◆ Work request
Retype the records that follow, every line exactly as written.
_ _ _ _ _
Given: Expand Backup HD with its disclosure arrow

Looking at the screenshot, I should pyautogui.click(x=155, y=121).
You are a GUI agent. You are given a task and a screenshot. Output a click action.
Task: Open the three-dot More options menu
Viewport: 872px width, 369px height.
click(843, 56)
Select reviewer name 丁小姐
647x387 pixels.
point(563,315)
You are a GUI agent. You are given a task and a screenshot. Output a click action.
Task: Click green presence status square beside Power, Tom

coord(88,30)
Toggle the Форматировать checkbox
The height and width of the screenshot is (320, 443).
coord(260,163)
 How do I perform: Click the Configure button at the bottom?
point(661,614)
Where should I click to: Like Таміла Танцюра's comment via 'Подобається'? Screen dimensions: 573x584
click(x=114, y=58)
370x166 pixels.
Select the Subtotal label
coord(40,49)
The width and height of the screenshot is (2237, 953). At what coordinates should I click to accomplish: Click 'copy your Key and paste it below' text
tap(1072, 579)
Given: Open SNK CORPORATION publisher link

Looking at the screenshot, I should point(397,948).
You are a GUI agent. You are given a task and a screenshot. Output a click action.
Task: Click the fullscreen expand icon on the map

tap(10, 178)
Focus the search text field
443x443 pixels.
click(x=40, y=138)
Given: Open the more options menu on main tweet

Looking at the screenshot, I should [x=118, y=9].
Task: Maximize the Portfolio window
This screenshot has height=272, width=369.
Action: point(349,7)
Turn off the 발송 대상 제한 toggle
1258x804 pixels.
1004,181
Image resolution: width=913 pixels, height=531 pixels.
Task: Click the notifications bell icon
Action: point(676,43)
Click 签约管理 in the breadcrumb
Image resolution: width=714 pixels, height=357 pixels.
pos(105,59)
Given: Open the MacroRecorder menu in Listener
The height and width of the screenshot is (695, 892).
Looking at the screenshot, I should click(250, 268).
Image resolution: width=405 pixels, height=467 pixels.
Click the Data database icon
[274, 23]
_ _ _ _ _
◆ Response to this exercise
Given: Expand Backup HD with its disclosure arrow

Looking at the screenshot, I should pyautogui.click(x=155, y=121).
You are a GUI agent. You are given a task and a screenshot. Output a click action.
Task: Open the three-dot More options menu
Viewport: 872px width, 369px height.
click(843, 56)
Select reviewer name 丁小姐
647x387 pixels.
point(563,315)
You are a GUI agent. You are given a task and a screenshot. Output a click action.
Task: Click green presence status square beside Power, Tom

coord(88,30)
Toggle the Форматировать checkbox
The height and width of the screenshot is (320, 443).
coord(260,163)
 How do I perform: Click the Configure button at the bottom?
point(661,614)
Where should I click to: Like Таміла Танцюра's comment via 'Подобається'? Screen dimensions: 573x584
click(x=114, y=58)
370x166 pixels.
Select the Subtotal label
coord(40,49)
The width and height of the screenshot is (2237, 953). At what coordinates should I click to accomplish: Click 'copy your Key and paste it below' text
tap(1072, 579)
Given: Open SNK CORPORATION publisher link

Looking at the screenshot, I should point(397,948).
You are a GUI agent. You are given a task and a screenshot. Output a click action.
Task: Click the fullscreen expand icon on the map

tap(10, 178)
Focus the search text field
443x443 pixels.
click(x=40, y=138)
Given: Open the more options menu on main tweet

Looking at the screenshot, I should [x=118, y=9].
Task: Maximize the Portfolio window
This screenshot has height=272, width=369.
Action: point(349,7)
Turn off the 발송 대상 제한 toggle
1258x804 pixels.
1004,181
Image resolution: width=913 pixels, height=531 pixels.
Task: Click the notifications bell icon
Action: point(676,43)
Click 签约管理 in the breadcrumb
Image resolution: width=714 pixels, height=357 pixels.
pos(105,59)
Given: Open the MacroRecorder menu in Listener
The height and width of the screenshot is (695, 892).
Looking at the screenshot, I should click(250, 268).
Image resolution: width=405 pixels, height=467 pixels.
Click the Data database icon
[274, 23]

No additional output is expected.